Exercise details = Write out all of the records, keeping each one exactly as written.

━━━━━━━━━━━━━━━━

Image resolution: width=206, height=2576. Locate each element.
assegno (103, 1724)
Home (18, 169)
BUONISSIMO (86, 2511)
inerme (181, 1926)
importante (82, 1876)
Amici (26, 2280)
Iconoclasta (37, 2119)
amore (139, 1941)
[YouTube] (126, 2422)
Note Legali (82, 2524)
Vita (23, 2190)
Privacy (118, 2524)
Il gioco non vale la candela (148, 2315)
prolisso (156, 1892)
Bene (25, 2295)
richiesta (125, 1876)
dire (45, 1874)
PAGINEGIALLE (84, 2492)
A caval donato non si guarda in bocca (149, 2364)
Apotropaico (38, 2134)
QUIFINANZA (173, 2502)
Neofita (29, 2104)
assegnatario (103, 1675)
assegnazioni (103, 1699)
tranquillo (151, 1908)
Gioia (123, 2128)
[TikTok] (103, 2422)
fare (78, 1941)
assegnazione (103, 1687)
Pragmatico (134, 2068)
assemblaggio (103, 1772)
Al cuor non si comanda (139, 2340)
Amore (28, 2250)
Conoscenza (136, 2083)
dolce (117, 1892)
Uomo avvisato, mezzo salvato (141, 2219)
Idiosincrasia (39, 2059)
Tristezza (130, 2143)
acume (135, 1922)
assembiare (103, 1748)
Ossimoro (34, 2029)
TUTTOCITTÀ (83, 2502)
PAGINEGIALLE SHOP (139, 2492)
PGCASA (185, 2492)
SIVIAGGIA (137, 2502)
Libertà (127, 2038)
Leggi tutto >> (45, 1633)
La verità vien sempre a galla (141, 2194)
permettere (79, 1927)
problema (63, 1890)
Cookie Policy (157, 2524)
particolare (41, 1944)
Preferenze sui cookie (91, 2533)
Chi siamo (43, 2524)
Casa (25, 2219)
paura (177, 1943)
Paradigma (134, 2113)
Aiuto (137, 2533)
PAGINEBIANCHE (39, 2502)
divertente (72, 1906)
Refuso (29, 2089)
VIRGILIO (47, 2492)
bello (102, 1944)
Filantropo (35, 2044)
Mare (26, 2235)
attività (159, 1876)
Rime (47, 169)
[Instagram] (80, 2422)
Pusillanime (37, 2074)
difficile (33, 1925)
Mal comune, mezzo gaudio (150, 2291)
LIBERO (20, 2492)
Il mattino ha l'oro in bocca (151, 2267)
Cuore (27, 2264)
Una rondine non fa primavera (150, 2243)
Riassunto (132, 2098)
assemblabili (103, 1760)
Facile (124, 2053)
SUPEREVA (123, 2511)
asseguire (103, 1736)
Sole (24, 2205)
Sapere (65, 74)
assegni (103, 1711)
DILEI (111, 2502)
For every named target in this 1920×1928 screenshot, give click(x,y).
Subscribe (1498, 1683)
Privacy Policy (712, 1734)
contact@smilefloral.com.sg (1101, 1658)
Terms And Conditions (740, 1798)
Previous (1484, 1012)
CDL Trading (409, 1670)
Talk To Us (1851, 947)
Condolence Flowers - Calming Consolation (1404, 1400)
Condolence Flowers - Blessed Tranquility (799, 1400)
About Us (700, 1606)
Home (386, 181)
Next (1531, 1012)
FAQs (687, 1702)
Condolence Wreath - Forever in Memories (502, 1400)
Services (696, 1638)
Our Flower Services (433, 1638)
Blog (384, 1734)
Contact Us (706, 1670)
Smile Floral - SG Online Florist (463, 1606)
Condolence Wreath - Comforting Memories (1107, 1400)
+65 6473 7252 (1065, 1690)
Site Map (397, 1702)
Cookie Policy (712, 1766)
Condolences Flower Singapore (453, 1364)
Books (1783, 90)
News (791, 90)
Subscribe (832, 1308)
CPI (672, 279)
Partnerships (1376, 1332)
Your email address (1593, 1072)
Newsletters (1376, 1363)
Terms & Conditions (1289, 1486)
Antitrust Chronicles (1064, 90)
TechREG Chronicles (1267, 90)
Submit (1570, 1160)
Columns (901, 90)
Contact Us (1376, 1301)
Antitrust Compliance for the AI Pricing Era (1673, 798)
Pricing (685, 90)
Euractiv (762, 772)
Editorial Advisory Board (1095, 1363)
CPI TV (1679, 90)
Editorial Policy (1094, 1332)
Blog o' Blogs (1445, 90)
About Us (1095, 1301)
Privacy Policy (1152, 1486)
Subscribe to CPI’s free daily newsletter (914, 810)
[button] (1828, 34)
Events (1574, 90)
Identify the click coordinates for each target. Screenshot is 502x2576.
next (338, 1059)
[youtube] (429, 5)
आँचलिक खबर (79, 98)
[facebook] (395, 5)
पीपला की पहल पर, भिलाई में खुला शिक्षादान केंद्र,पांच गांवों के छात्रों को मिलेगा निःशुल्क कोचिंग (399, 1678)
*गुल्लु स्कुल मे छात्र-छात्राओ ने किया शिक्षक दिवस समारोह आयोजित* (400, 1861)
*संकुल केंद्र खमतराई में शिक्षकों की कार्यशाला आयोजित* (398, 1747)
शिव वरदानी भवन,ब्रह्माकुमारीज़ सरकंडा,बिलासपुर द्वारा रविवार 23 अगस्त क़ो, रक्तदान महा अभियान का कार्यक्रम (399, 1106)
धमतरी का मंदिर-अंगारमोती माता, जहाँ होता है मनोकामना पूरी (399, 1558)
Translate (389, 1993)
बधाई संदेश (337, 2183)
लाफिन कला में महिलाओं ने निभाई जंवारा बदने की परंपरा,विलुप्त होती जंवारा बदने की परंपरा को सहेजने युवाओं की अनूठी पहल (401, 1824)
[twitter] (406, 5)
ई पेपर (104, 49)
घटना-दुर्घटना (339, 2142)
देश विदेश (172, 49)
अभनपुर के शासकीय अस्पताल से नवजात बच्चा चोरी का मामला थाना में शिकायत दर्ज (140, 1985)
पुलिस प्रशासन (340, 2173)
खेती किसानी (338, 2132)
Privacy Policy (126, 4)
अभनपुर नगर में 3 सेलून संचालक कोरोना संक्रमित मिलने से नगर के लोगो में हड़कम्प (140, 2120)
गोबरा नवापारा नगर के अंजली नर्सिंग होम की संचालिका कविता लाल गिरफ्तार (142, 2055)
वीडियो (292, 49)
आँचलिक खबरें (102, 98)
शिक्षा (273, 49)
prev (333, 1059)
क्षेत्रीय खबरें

━━━━━━━━━━━━━━━━

Solved problem =
Image resolution: width=206, height=2576. Locate each element.
assegno (103, 1724)
Home (18, 169)
BUONISSIMO (86, 2511)
inerme (181, 1926)
importante (82, 1876)
Amici (26, 2280)
Iconoclasta (37, 2119)
amore (139, 1941)
[YouTube] (126, 2422)
Note Legali (82, 2524)
Vita (23, 2190)
Privacy (118, 2524)
Il gioco non vale la candela (148, 2315)
prolisso (156, 1892)
Bene (25, 2295)
richiesta (125, 1876)
dire (45, 1874)
PAGINEGIALLE (84, 2492)
A caval donato non si guarda in bocca (149, 2364)
Apotropaico (38, 2134)
QUIFINANZA (173, 2502)
Neofita (29, 2104)
assegnatario (103, 1675)
assegnazioni (103, 1699)
tranquillo (151, 1908)
Gioia (123, 2128)
[TikTok] (103, 2422)
fare (78, 1941)
assegnazione (103, 1687)
Pragmatico (134, 2068)
assemblaggio (103, 1772)
Al cuor non si comanda (139, 2340)
Amore (28, 2250)
Conoscenza (136, 2083)
dolce (117, 1892)
Uomo avvisato, mezzo salvato (141, 2219)
Idiosincrasia (39, 2059)
Tristezza (130, 2143)
acume (135, 1922)
assembiare (103, 1748)
Ossimoro (34, 2029)
TUTTOCITTÀ (83, 2502)
PAGINEGIALLE SHOP (139, 2492)
PGCASA (185, 2492)
SIVIAGGIA (137, 2502)
Libertà (127, 2038)
Leggi tutto >> (45, 1633)
La verità vien sempre a galla (141, 2194)
permettere (79, 1927)
problema (63, 1890)
Cookie Policy (157, 2524)
particolare (41, 1944)
Preferenze sui cookie (91, 2533)
Chi siamo (43, 2524)
Casa (25, 2219)
paura (177, 1943)
Paradigma (134, 2113)
Aiuto (137, 2533)
PAGINEBIANCHE (39, 2502)
divertente (72, 1906)
Refuso (29, 2089)
VIRGILIO (47, 2492)
bello (102, 1944)
Filantropo (35, 2044)
Mare (26, 2235)
attività (159, 1876)
Rime (47, 169)
[Instagram] (80, 2422)
Pusillanime (37, 2074)
difficile (33, 1925)
Mal comune, mezzo gaudio (150, 2291)
LIBERO (20, 2492)
Il mattino ha l'oro in bocca (151, 2267)
Cuore (27, 2264)
Una rondine non fa primavera (150, 2243)
Riassunto (132, 2098)
assemblabili (103, 1760)
Facile (124, 2053)
SUPEREVA (123, 2511)
asseguire (103, 1736)
Sole (24, 2205)
Sapere (65, 74)
assegni (103, 1711)
DILEI (111, 2502)
For every named target in this 1920×1928 screenshot, give click(x,y).
Subscribe (1498, 1683)
Privacy Policy (712, 1734)
contact@smilefloral.com.sg (1101, 1658)
Terms And Conditions (740, 1798)
Previous (1484, 1012)
CDL Trading (409, 1670)
Talk To Us (1851, 947)
Condolence Flowers - Calming Consolation (1404, 1400)
Condolence Flowers - Blessed Tranquility (799, 1400)
About Us (700, 1606)
Home (386, 181)
Next (1531, 1012)
FAQs (687, 1702)
Condolence Wreath - Forever in Memories (502, 1400)
Services (696, 1638)
Our Flower Services (433, 1638)
Blog (384, 1734)
Contact Us (706, 1670)
Smile Floral - SG Online Florist (463, 1606)
Condolence Wreath - Comforting Memories (1107, 1400)
+65 6473 7252 (1065, 1690)
Site Map (397, 1702)
Cookie Policy (712, 1766)
Condolences Flower Singapore (453, 1364)
Books (1783, 90)
News (791, 90)
Subscribe (832, 1308)
CPI (672, 279)
Partnerships (1376, 1332)
Your email address (1593, 1072)
Newsletters (1376, 1363)
Terms & Conditions (1289, 1486)
Antitrust Chronicles (1064, 90)
TechREG Chronicles (1267, 90)
Submit (1570, 1160)
Columns (901, 90)
Contact Us (1376, 1301)
Antitrust Compliance for the AI Pricing Era (1673, 798)
Pricing (685, 90)
Euractiv (762, 772)
Editorial Advisory Board (1095, 1363)
CPI TV (1679, 90)
Editorial Policy (1094, 1332)
Blog o' Blogs (1445, 90)
About Us (1095, 1301)
Privacy Policy (1152, 1486)
Subscribe to CPI’s free daily newsletter (914, 810)
[button] (1828, 34)
Events (1574, 90)
Identify the click coordinates for each target. Screenshot is 502x2576.
next (338, 1059)
[youtube] (429, 5)
आँचलिक खबर (79, 98)
[facebook] (395, 5)
पीपला की पहल पर, भिलाई में खुला शिक्षादान केंद्र,पांच गांवों के छात्रों को मिलेगा निःशुल्क कोचिंग (399, 1678)
*गुल्लु स्कुल मे छात्र-छात्राओ ने किया शिक्षक दिवस समारोह आयोजित* (400, 1861)
*संकुल केंद्र खमतराई में शिक्षकों की कार्यशाला आयोजित* (398, 1747)
शिव वरदानी भवन,ब्रह्माकुमारीज़ सरकंडा,बिलासपुर द्वारा रविवार 23 अगस्त क़ो, रक्तदान महा अभियान का कार्यक्रम (399, 1106)
धमतरी का मंदिर-अंगारमोती माता, जहाँ होता है मनोकामना पूरी (399, 1558)
Translate (389, 1993)
बधाई संदेश (337, 2183)
लाफिन कला में महिलाओं ने निभाई जंवारा बदने की परंपरा,विलुप्त होती जंवारा बदने की परंपरा को सहेजने युवाओं की अनूठी पहल (401, 1824)
[twitter] (406, 5)
ई पेपर (104, 49)
घटना-दुर्घटना (339, 2142)
देश विदेश (172, 49)
अभनपुर के शासकीय अस्पताल से नवजात बच्चा चोरी का मामला थाना में शिकायत दर्ज (140, 1985)
पुलिस प्रशासन (340, 2173)
खेती किसानी (338, 2132)
Privacy Policy (126, 4)
अभनपुर नगर में 3 सेलून संचालक कोरोना संक्रमित मिलने से नगर के लोगो में हड़कम्प (140, 2120)
गोबरा नवापारा नगर के अंजली नर्सिंग होम की संचालिका कविता लाल गिरफ्तार (142, 2055)
वीडियो (292, 49)
आँचलिक खबरें (102, 98)
शिक्षा (273, 49)
prev (333, 1059)
क्षेत्रीय खबरें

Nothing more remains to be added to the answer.